Stated problem ▸ Arrange the records below as a Markdown table with two columns, Row and Line text, with one row for each line and blank lines skipped. Don't include the pictures.

Lines of data ▸
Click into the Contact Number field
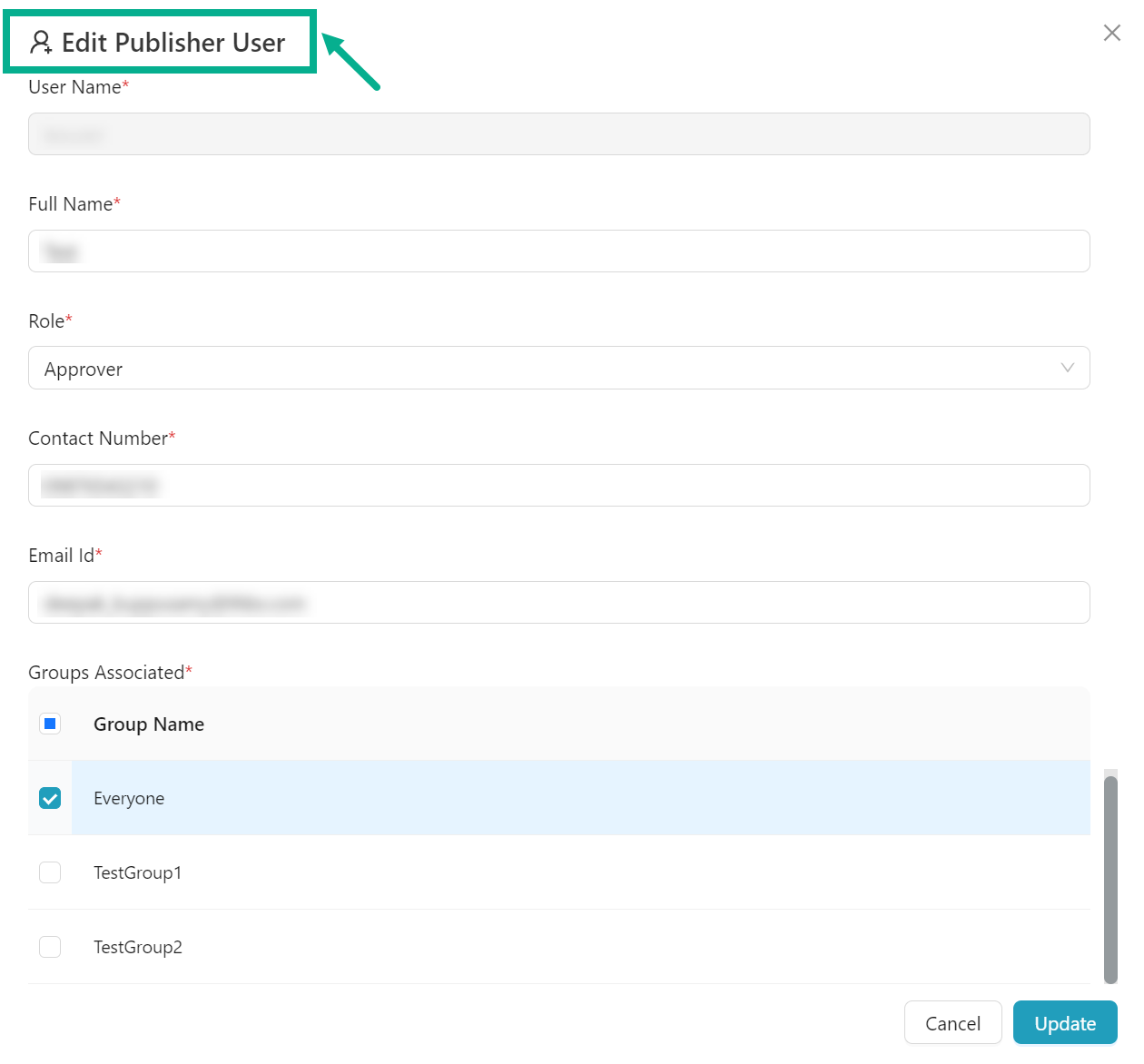The height and width of the screenshot is (1064, 1144). (x=558, y=486)
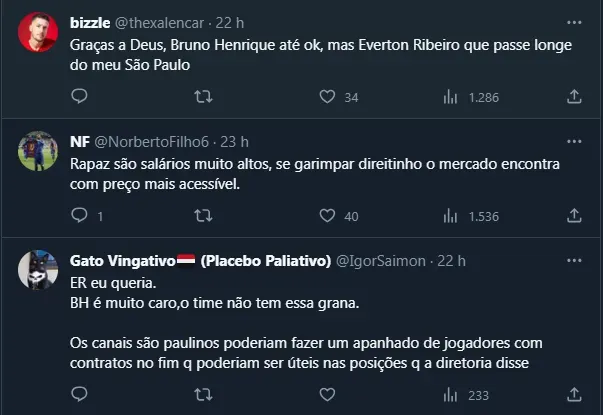Like Gato Vingativo's tweet

[326, 395]
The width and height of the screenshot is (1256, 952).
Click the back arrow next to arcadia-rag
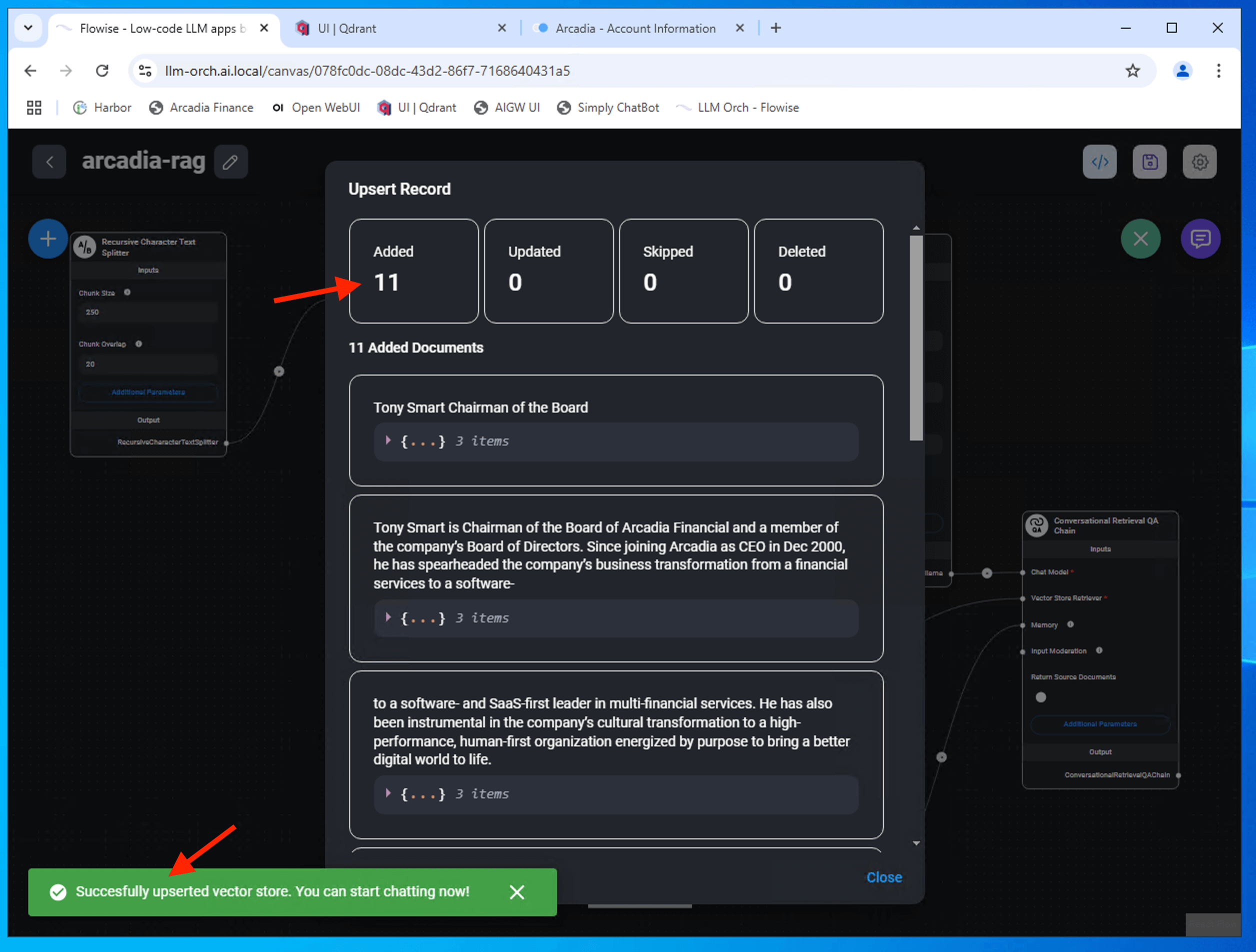pos(50,162)
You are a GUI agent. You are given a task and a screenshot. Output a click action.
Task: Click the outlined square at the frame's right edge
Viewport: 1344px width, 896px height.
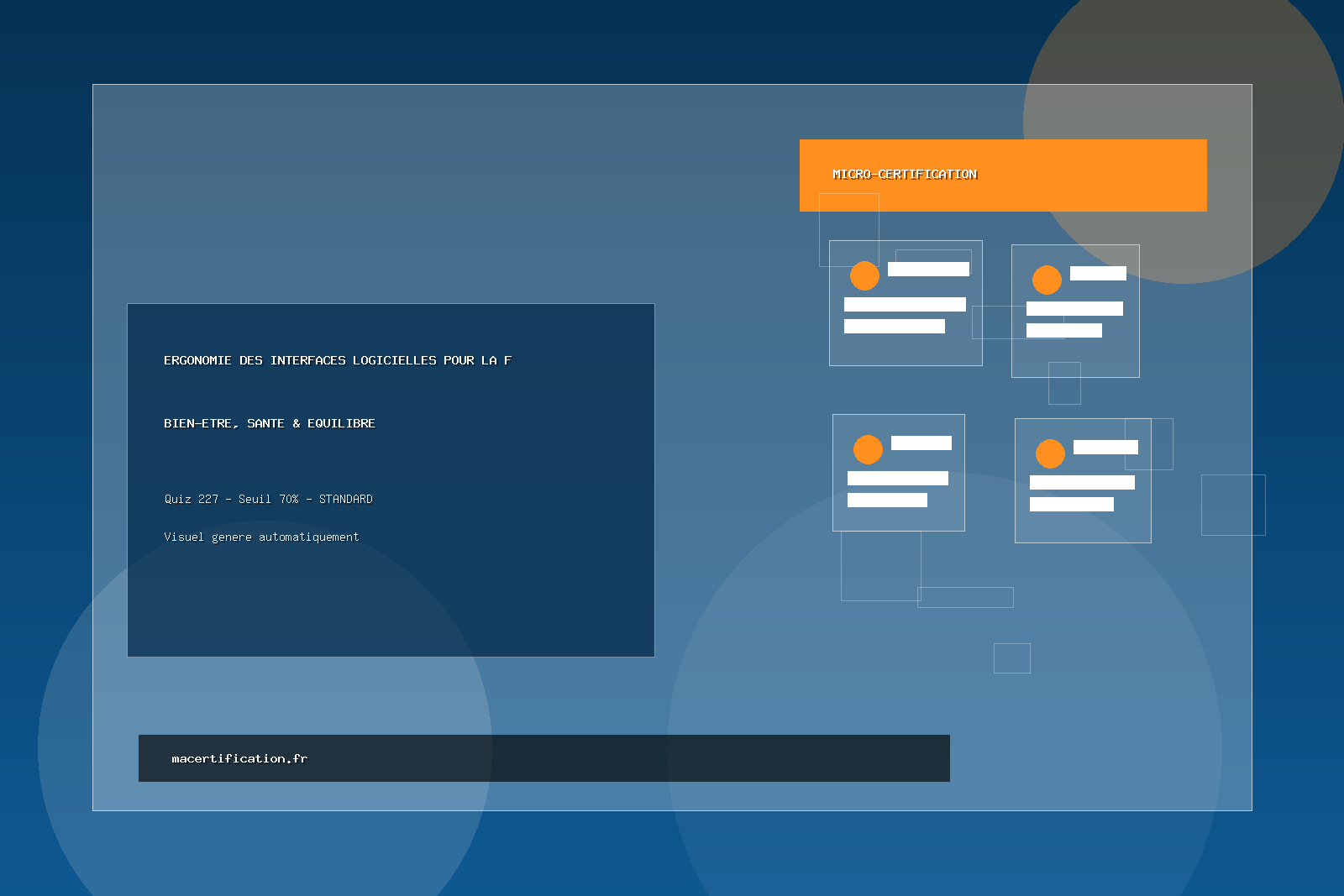click(1232, 505)
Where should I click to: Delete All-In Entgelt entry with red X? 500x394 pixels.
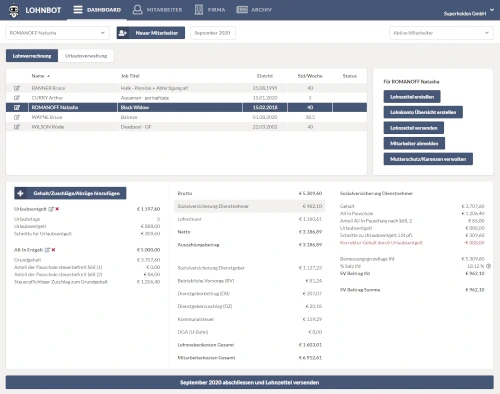(54, 250)
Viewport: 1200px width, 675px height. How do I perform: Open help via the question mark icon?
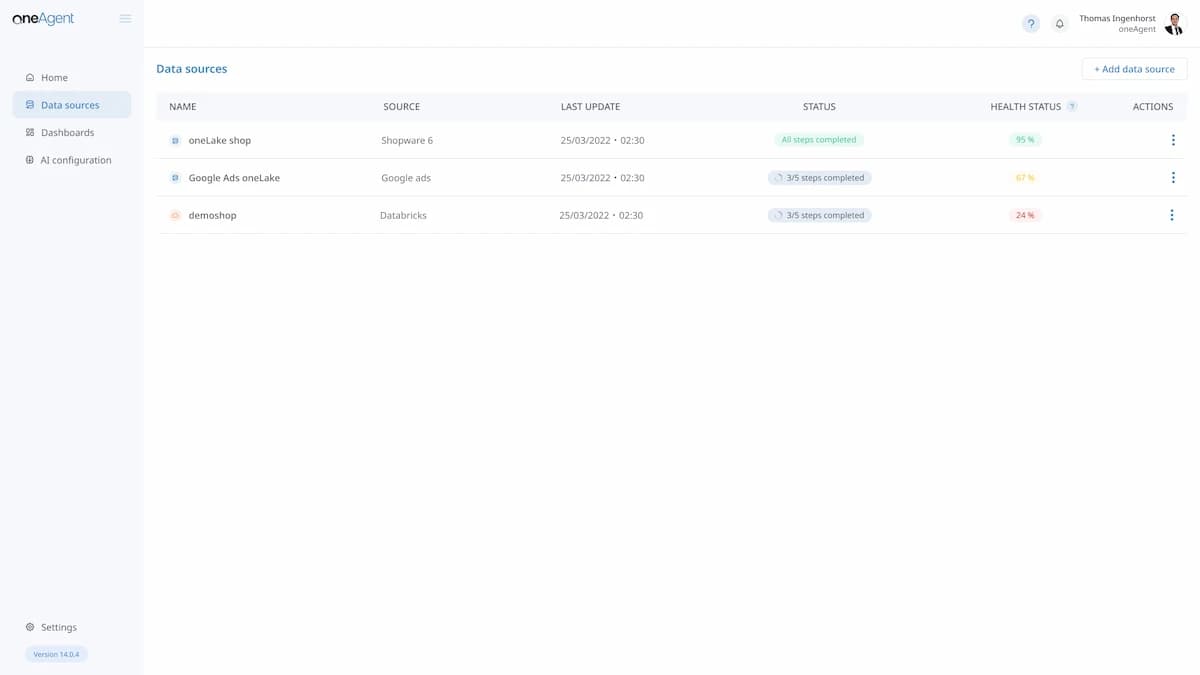coord(1031,24)
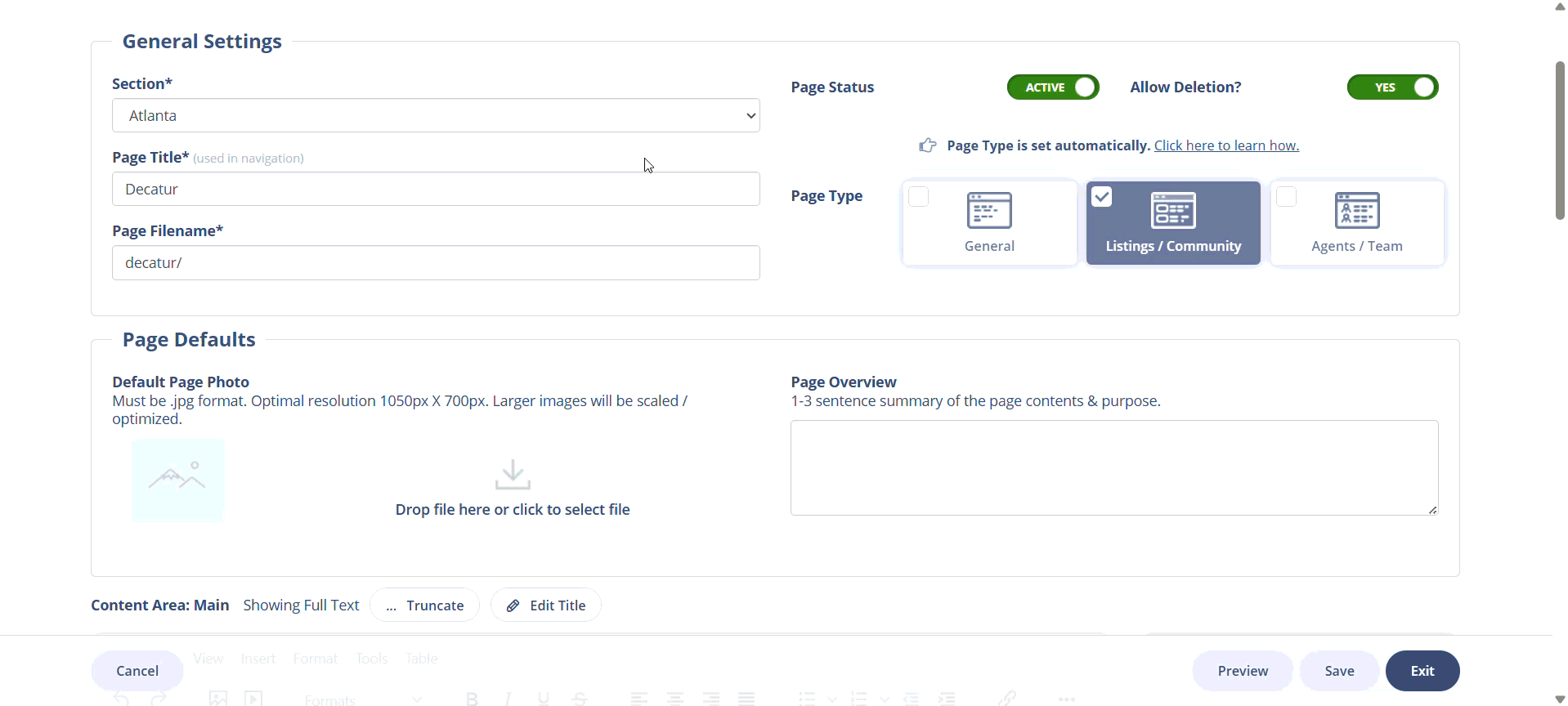Apply underline formatting
Viewport: 1568px width, 706px height.
[x=544, y=699]
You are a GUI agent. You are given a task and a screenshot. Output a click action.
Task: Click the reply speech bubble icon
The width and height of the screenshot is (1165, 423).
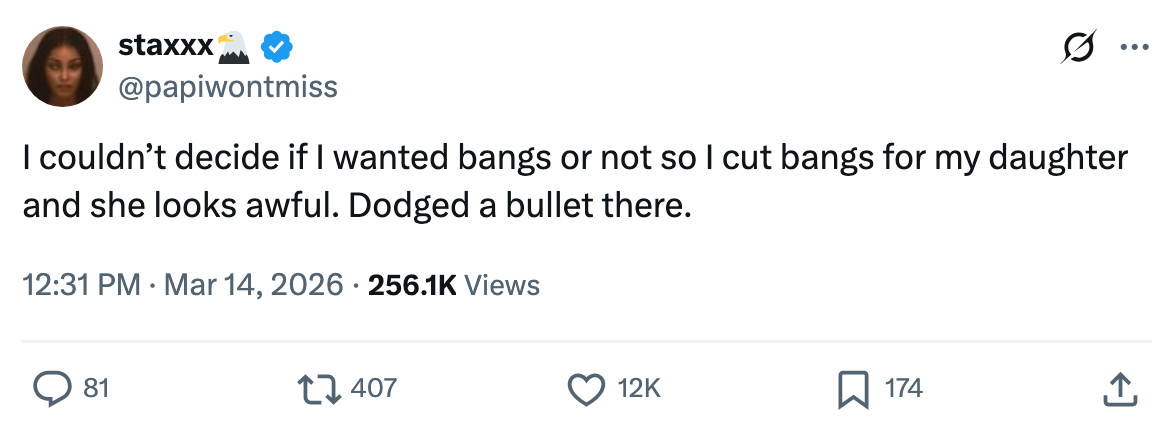tap(49, 388)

The output ▸
| Row | Line text |
|---|---|
| 1 | Click into the Contact Number field |
| 2 | The height and width of the screenshot is (1064, 1144). (x=558, y=486) |
| 3 | Like Gato Vingativo's tweet |
| 4 | [326, 395] |
| 5 | The width and height of the screenshot is (1256, 952). |
| 6 | Click the back arrow next to arcadia-rag |
| 7 | pos(50,162) |
| 8 | You are a GUI agent. You are given a task and a screenshot. Output a click action. |
| 9 | Task: Click the outlined square at the frame's right edge |
| 10 | Viewport: 1344px width, 896px height. |
| 11 | click(1232, 505) |
| 12 | Where should I click to: Delete All-In Entgelt entry with red X? 500x394 pixels. |
| 13 | (54, 250) |
| 14 | Viewport: 1200px width, 675px height. How do I perform: Open help via the question mark icon? |
| 15 | coord(1031,24) |
| 16 | Apply underline formatting |
| 17 | Viewport: 1568px width, 706px height. |
| 18 | [x=544, y=699] |
| 19 | You are a GUI agent. You are given a task and a screenshot. Output a click action. |
| 20 | Task: Click the reply speech bubble icon |
| 21 | The width and height of the screenshot is (1165, 423). |
| 22 | tap(49, 388) |